For decades most victims of gun violence in the US have been urban non-white Americans living in our poorest neighborhoods where it's nearly impossible to find a job and all too easy to access firearms. These "commonplace" people and communities have been ravaged by the irresponsible gun policies enacted by Congress.
For black teens and young adults in the US, homicide is the leading cause of death. Blacks represent 13 percent of the nation's population yet account for 49 percent of all homicide victims of which, 82 percent were killed with guns. According to the FBI, in 2007 the homicide rate for black male victims was 20.86 per 100,000 population compared to 3.11 per 100,000 for white males. For blacks aged 15 to 24, 40 percent of all deaths were homicides and 89 percent of these homicides were perpetrated with a firearm.

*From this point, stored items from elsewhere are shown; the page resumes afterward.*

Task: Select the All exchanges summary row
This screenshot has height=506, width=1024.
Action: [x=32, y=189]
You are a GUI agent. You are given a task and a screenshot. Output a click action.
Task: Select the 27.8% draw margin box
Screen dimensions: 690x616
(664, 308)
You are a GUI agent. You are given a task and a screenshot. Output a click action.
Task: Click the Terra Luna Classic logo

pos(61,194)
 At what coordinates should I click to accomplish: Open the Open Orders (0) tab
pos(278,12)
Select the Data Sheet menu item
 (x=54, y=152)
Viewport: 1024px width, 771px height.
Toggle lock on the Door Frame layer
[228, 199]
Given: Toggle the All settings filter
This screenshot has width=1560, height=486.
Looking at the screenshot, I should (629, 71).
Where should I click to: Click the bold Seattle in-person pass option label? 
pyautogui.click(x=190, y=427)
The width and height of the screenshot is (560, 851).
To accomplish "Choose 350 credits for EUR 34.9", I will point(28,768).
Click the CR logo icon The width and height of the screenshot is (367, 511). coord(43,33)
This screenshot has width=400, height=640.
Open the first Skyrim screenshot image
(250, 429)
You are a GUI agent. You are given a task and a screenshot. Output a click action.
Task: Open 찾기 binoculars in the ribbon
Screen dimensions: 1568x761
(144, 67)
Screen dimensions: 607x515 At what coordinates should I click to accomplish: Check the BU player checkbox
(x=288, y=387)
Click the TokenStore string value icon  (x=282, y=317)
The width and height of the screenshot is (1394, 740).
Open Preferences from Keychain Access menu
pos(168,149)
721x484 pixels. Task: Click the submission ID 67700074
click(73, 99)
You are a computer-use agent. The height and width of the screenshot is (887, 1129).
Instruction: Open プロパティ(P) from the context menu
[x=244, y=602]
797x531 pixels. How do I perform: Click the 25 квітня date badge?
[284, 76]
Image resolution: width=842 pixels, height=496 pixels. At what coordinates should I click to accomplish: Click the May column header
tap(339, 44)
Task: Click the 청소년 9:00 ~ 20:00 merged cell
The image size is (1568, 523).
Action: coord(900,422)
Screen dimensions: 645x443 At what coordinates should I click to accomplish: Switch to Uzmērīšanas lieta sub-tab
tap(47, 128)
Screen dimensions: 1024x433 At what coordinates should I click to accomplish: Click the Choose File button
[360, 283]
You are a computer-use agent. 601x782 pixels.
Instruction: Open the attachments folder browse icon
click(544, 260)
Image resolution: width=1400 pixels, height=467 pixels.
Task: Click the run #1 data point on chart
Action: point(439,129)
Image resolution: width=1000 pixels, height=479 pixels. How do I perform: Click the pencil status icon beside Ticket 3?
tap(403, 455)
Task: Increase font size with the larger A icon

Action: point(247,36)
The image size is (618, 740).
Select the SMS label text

The death toll that homicide with firearms has exacted on black teens and young adults in America is disproportionate and undeniable. It's unconscionable that Congress has ignored this disparity for so long and it can't be surprising that gun violence is finally reaching rich and powerful white Americans as well.
Certainly there's no simple solution that will reduce all gun violence and improve urban strife in our poorest neighborhoods. Maybe now that members of Congress and Judges are becoming victims of gun violence too, Congress just might consider following Massachusetts' lead by enacting effective gun laws aimed at reducing vs. increasing gun access to kids, criminals, and the mentally ill.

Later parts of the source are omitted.